Swap "module label" for "module name" throughout the entries below, leaving everything else the same, and give them again without the pictures.

-- begin Working data --

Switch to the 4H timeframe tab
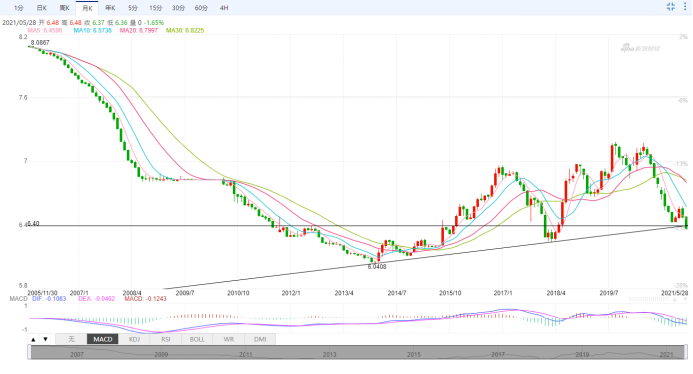Screen dimensions: 693x374 [x=224, y=8]
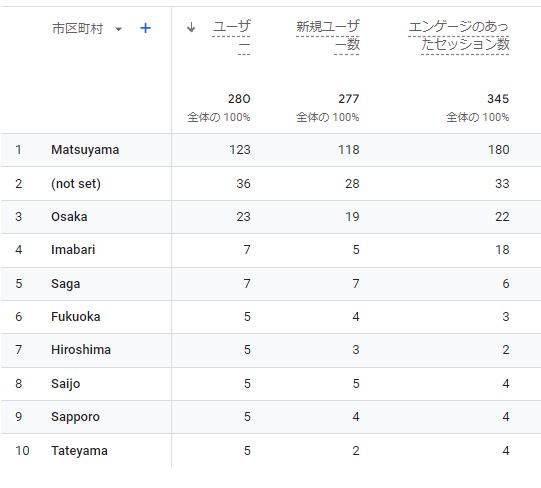The width and height of the screenshot is (541, 488).
Task: Sort by the ユーザー column header
Action: (231, 36)
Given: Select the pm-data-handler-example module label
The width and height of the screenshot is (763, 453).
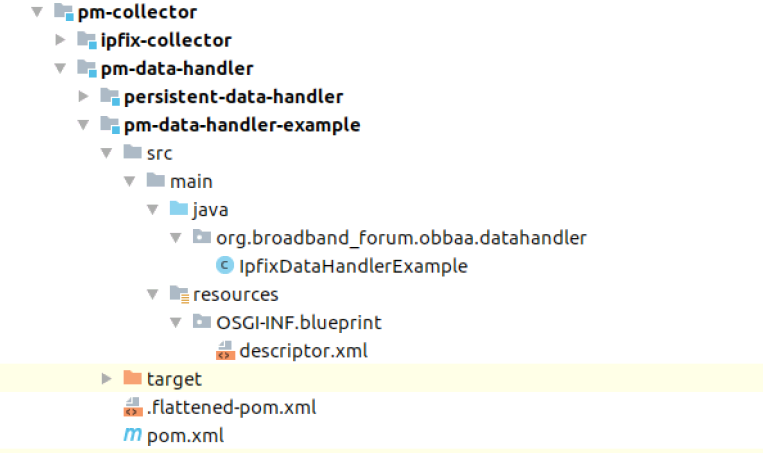Looking at the screenshot, I should click(x=242, y=125).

-- end Working data --

Full output:
Switch to the 4H timeframe tab
Screen dimensions: 693x374 [x=224, y=8]
The width and height of the screenshot is (541, 488).
Task: Sort by the ユーザー column header
Action: (231, 36)
Given: Select the pm-data-handler-example module name
The width and height of the screenshot is (763, 453).
Looking at the screenshot, I should click(x=242, y=125).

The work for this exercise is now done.